Physicians Insurance Co. of Wisconsin Makes Attempt to Block Takeover Bid

October 12, 2004

Physicians Insurance Company of Wisconsin (PIC Wisconsin) announced it will oppose an out-of-state company’s efforts to purchase a controlling interest in PIC Wisconsin.

PIC Wisconsin said the hostile takeover, if successful, could increase the cost of medical malpractice insurance and hurt Wisconsin’s currently stable medical malpractice insurance market.

In a filing with the Office of the Commissioner of Insurance (OCI), PIC Wisconsin indicated the proposed acquisition by American Physicians Assurance Corporation (APAC) of Michigan is contrary to the interests of Wisconsin physicians, will destabilize the state’s medical malpractice insurance market, and increase health care costs.

“The proposed hostile acquisition of PIC Wisconsin by APAC is inconsistent with our company’s 18-year history and mission of providing quality, affordable medical malpractice insurance to Wisconsin physicians,” said William Montei, president and CEO of PIC Wisconsin. “Wisconsin is one of only six states in the country with a stable market for malpractice insurance. In nearly every other state, the industry is in or near crisis, including several states in which APAC concentrates its business. PIC Wisconsin is one of the reasons that Wisconsin has such a stable market. We are also concerned that a takeover by APAC would cause Wisconsin doctors’ insurance rates to rise, which would affect the costs consumers pay for health care services.”

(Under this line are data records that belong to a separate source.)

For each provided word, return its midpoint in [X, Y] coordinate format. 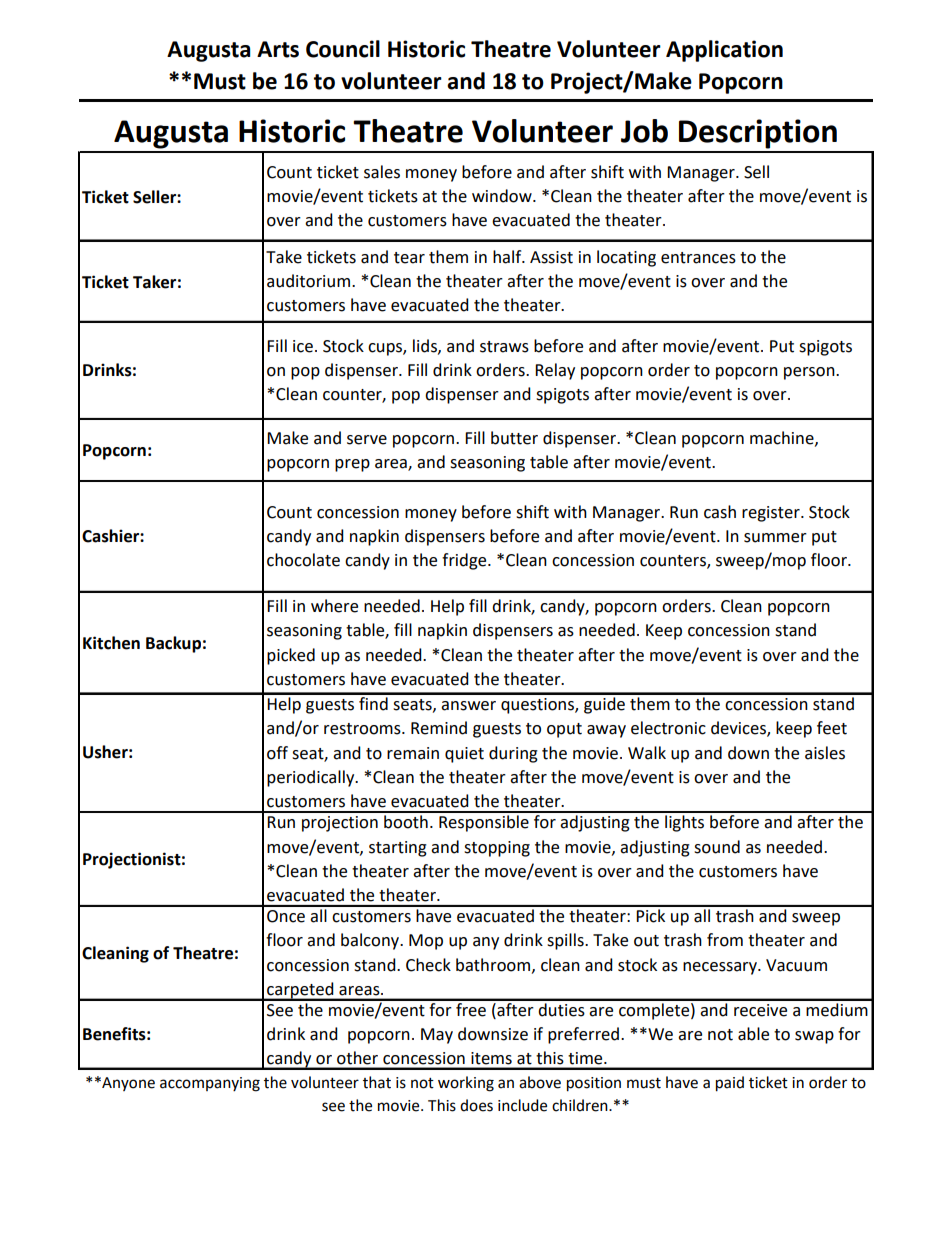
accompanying [210, 1084]
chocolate [303, 560]
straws [504, 347]
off [277, 753]
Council [343, 49]
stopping [497, 849]
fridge [465, 561]
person [810, 373]
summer [775, 538]
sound [717, 847]
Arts [278, 49]
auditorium [310, 281]
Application [724, 51]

PIC Wisconsin – an independent, physician-owned insurer – was founded in 1986 in cooperation with the Wisconsin Medical Society to create a stable market for medical liability insurance and serve the interests of Wisconsin physicians. While other physician-owned insurers, including APAC, have demutualized, gone public, or both, PIC Wisconsin has reportedly maintained its core philosophy of being governed by and for physicians.

American Physicians Assurance Corporation has asked Wisconsin insurance regulators for permission to buy nearly 23 percent of PIC Wisconsin’s outstanding shares from five shareholders, mainly medical corporations. Although APAC states that it does not intend to solicit the purchase of additional shares of PIC Wisconsin, it also has said it may buy more shares on an “opportunistic basis,” according to the APAC filing with OCI.

“We are concerned that APAC is mainly focused on making a profit, while PIC Wisconsin’s first priority is to defend physicians and the practice of medicine,” said Montei. “We believe that APAC does not have the best interests of Wisconsin physicians in mind and that an examination of APAC and its business practices will show that it is not a fit and proper owner for PIC Wisconsin.”

According to PIC Wisconsin’s filing, a pending lawsuit against APCapital and some of its current and previous officers for alleged securities fraud also is cause for concern. PIC Wisconsin’s filing also questions APAC’s relationship with some of its major shareholders, its history of acquiring and disposing of companies, and the effect this may have on the Wisconsin market.

A.M. Best Company, which provides independent rankings of insurance companies, has given PIC Wisconsin its A- (Excellent) ranking for more than eight years. Last year, APAC experienced significant losses, and A.M. Best downgraded its ranking to B+, according to the PIC Wisconsin filing.

“We believe it is crucial that PIC Wisconsin remain an independent, physician-governed organization so that we can continue to provide affordable insurance for Wisconsin doctors,” said Montei.